### AIM OF THE EXERCISE
Needed from the entries below: every line that holds the word "agent".
***** EXCERPTED RECORDS
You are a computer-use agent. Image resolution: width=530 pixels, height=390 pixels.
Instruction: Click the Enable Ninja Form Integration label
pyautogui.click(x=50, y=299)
**********
***** EXCERPTED RECORDS
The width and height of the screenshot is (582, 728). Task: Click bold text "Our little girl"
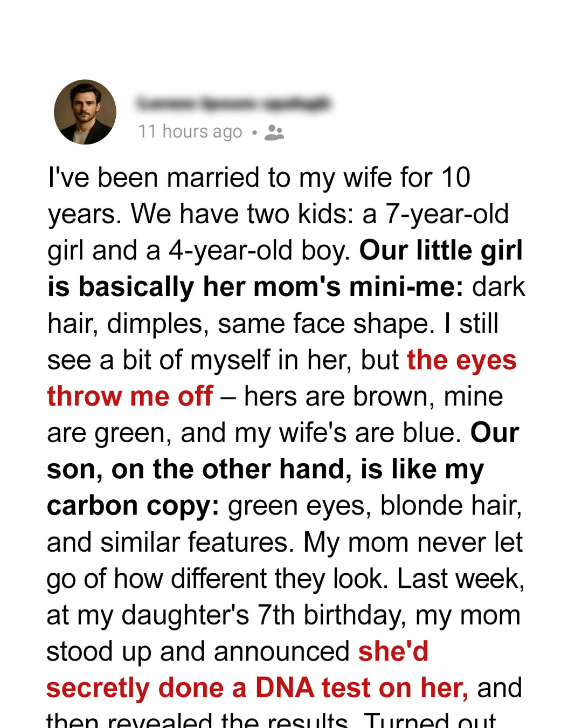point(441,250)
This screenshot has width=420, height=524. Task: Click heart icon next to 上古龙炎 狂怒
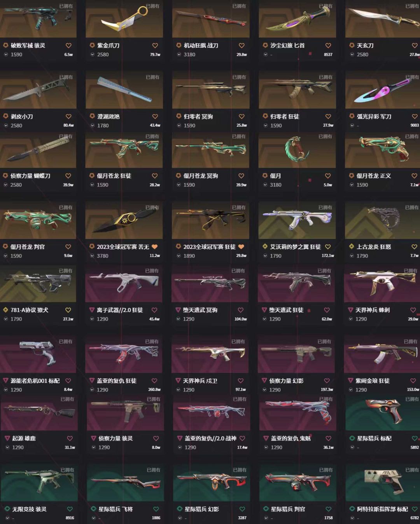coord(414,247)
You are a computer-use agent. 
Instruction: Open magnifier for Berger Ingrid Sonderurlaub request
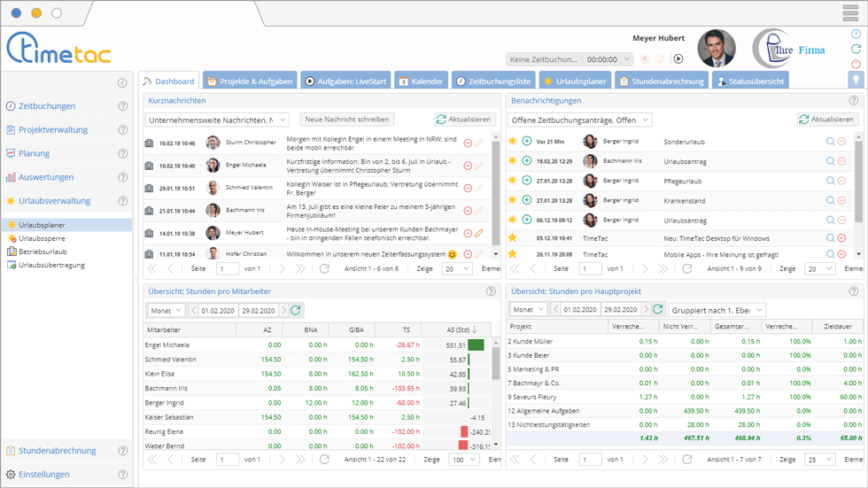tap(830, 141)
**********
### OUTPUT OF THE EXERCISE
You are a computer-use agent. Image resolution: width=530 pixels, height=390 pixels.
You are a computer-use agent. 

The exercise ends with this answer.